Guardare oggi il film di Comencini significa immergersi in un’Italia che forse non esiste più, una
società fondata su valori di cui oggi è sopravvissuta solo una sbiadita ombra appena visibile nella
frenesia in cui viviamo. La realtà familiare tipica di un meridione forse un po’ stereotipato, con la
presenza ingombrante di un padre padrone e una madre priva di autorità ma unica sponda e
complice del figlio sono l’ambiente nel quale il giovane Mimì coltiva le proprie ambizioni e
combatte con le proprie frustrazioni. Sullo sfondo una Calabria che sente solo da lontano l’eco di
un’Italia che sta vivendo il primo vero grande momento di benessere dal secondo dopoguerra e che
da lontano vive le grandi Olimpiadi di Roma 1960, probabilmente il più importante evento
organizzato su suolo italiano fino a quel momento. Il mito di Bikila è la vera ispirazione per
Mimì, quel Bikila che proprio a Roma entrò nel mito dell’atletica mondiale. La sua corsa a
piedi nudi lungo i 42 km della Maratona olimpica rappresentò il modo con l’Africa si presentò per
la prima volta al cospetto del mondo intero, simbolo della definitiva liberazione del continente nero
dal colonialismo europeo. La prima medaglia d’oro di un africano alle Olimpiadi contribuì a
rendere i giochi di Roma leggendari e ad ispirare il ragazzo calabrese e insieme a lui una intera
generazione di giovani atleti.
7. MOMENTI DI GLORIA
Alcuni film sanno regalare momenti, scene o dialoghi
che entrano di diritto nella memoria e nel bagaglio
culturale di ognuno di noi, anche di chi quei film non
li ha mai visti per intero. La scena di Robin Williams
che sale in piedi sulla propria cattedra in un aula
universitaria recitando i versi di Walt Whitman è
familiare anche a chi non ha mai avuto la fortuna di
vedere L’Attimo Fuggente, ad esempio.
Allo stesso modo il film di Colin Welland “Momenti
di Gloria” del 1981 ha saputo fissare nella storia
soprattutto una scena, quella iniziale, grazie anche
alla straordinaria colonna sonora del compositore
greco Vangelis, note associate ormai quasi per istinto
al concetto di impresa sportiva. La scena iniziale a cui facciamo riferimento è la celebre corsa sulla
spiaggia di un gruppo di giovani atleti, durante la quale ci vengono introdotti i due protagonisti
della vicenda. Siamo nel primo dopoguerra, l’Università di Cambridge fa da sfondo alla storia vera
di due velocisti, dapprima rivali, poi amici nel percorso di preparazione alle Olimpiadi di Parigi;
l’anno è il 1924.
Eric Liddell è un grande talento, pastore protestante dai principi religiosi saldissimi: corre
per magnificare la grandezza di Dio ma su una cosa non transige: la domenica è il giorno
dedicato al signore, non si lavora né si gareggia. Harold Abrahams è ambizioso fino
all’ossessione, si allena per diventare un campione e riscattare quel pregiudizio magari velato ma
molto ben visibile e altrettanto fastidioso, conseguenza del suo essere ebreo.

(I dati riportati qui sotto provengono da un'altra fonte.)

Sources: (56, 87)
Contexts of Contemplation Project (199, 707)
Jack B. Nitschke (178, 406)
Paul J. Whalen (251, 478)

Tra i due all’inizio c’è competizione, rivalità quasi, ma la corsa getta presto il seme di una amicizia
che germoglierà nel corso della storia fino a diventare forte e salda. La vicenda subisce una svolta
quando a Parigi Eric scopre che la
sua gara di qualificazione sui 100
metri è stata fissata la domenica: il
ragazzo si rifiuta di correre per
rimanere fedele ai principi
religiosi che ha scelto di seguire
per tutta la propria vita, e rimane
irremovibile nella propria scelta,
nonostante le pressioni dell’intera
delegazione britannica, della
stampa e persino dei reali inglesi.
Troverà una preziosa sponda in
questo momento di difficoltà proprio in Harold, che sarà tra i pochi ad appoggiare la sua decisione.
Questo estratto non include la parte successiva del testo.